What's more is that everything you see in the small screen has more than one connection in the shared universe. And the story that unfolds has a deep black soul from the very beginning.

It only took me one and half episodes to get locked in. What is their secret for churning out these almost flawless gems?


----------



## ctg (Oct 1, 2016)

It's sad that these TV threads cannot be found from the Google, because I'd love to read some fresh insights, in this series that brought a black hero out from depths of New York Harlem. To someone who's new to black heart of the metropolitan, I was loving every scene of it. 

It looked old, and epic with slowly grumbling red brick buildings rolling at the background in the streets scenes, which showed surprisingly clean for the amout of life that's flew them daily basis. And it's not just black life as like London, New York's Harlem has ethnic roots that go back hundreds of years. I could as well say Harlem looked surprisingly diverse for its reputation. 

Nevertheless, the cast will take you into the lives of ordinary American people, to witness raise of a black hero, who sometimes comes out quite boldly for being a superhero in the Marvel Universe. He ain't scared of showing his face to a camera, because there isn't anything bad left in his life.
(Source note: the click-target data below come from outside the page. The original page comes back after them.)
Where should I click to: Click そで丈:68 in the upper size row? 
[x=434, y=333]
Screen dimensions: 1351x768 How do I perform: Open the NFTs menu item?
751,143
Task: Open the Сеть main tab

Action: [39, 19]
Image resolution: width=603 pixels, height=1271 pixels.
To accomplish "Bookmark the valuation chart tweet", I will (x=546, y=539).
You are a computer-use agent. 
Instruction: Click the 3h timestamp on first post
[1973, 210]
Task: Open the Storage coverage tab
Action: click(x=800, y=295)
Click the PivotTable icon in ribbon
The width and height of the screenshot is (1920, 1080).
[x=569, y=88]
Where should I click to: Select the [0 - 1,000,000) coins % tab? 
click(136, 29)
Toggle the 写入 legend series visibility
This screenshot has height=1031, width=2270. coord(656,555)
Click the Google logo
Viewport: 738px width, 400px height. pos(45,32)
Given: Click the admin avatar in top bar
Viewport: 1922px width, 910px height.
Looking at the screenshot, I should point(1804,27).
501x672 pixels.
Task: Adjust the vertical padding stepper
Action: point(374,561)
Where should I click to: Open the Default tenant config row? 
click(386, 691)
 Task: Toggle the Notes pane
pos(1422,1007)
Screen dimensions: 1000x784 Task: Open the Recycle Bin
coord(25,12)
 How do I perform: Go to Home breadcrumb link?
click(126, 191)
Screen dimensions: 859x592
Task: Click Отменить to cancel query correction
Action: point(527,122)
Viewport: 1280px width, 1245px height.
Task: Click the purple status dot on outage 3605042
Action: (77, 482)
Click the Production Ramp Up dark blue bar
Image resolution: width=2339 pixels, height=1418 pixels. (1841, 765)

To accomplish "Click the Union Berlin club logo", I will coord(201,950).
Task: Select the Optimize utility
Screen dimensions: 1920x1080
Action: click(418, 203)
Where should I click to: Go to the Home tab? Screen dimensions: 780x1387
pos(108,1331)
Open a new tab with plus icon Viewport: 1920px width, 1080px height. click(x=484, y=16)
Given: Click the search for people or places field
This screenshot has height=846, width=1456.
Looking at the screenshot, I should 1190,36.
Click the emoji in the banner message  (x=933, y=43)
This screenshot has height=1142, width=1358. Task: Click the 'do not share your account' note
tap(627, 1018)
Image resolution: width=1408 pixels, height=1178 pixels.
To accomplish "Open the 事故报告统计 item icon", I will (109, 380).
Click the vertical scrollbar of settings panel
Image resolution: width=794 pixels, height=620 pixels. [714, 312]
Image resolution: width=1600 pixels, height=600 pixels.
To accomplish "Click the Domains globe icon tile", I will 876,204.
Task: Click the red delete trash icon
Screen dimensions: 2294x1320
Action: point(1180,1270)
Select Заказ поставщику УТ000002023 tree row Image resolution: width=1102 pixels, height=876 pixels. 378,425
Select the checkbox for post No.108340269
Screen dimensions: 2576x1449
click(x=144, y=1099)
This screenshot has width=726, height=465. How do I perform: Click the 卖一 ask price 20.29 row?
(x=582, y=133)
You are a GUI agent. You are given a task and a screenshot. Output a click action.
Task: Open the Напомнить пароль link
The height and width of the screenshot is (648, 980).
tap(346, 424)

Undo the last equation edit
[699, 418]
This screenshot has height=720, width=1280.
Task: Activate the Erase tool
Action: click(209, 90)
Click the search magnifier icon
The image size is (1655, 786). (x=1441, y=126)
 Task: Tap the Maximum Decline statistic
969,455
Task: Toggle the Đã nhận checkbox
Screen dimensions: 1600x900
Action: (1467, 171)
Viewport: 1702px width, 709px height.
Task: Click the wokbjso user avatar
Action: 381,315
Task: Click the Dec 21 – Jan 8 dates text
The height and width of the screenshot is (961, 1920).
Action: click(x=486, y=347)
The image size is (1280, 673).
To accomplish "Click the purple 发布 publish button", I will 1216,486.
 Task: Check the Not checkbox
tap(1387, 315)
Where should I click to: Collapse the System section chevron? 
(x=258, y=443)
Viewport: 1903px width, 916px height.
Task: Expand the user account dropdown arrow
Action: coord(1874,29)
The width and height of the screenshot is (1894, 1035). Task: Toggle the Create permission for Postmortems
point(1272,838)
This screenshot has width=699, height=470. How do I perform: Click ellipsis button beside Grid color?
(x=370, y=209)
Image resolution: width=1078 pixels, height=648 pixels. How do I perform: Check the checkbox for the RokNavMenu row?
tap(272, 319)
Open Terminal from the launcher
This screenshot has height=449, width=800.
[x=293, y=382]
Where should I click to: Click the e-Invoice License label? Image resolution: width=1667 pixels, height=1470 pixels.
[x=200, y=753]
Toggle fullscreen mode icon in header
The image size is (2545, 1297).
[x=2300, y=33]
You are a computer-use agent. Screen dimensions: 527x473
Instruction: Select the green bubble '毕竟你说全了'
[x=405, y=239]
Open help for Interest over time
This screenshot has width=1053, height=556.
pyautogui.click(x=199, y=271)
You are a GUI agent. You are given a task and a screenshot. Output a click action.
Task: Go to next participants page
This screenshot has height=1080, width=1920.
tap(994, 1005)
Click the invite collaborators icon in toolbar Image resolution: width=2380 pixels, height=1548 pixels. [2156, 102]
In fact, he's more often proves his innocence by his actions against people that are almost as powerful as Mr Fisk. 

Unlike Hell's Kitchen's beast, Mister Cage ain't afraid of getting shot. Not even if it's coming out from barrels of five-o's. To be honest, I'm surprised by how boldly Netflix is showing police brutality. Especially, when it comes towards the black people, who's trying to do their best to survive in the urban scenes that often turn into full blown war-zones. So, I'm with Turk, when he claims "Hell's Kitchen seems safer," from seeing the evidence with a big grain on my face.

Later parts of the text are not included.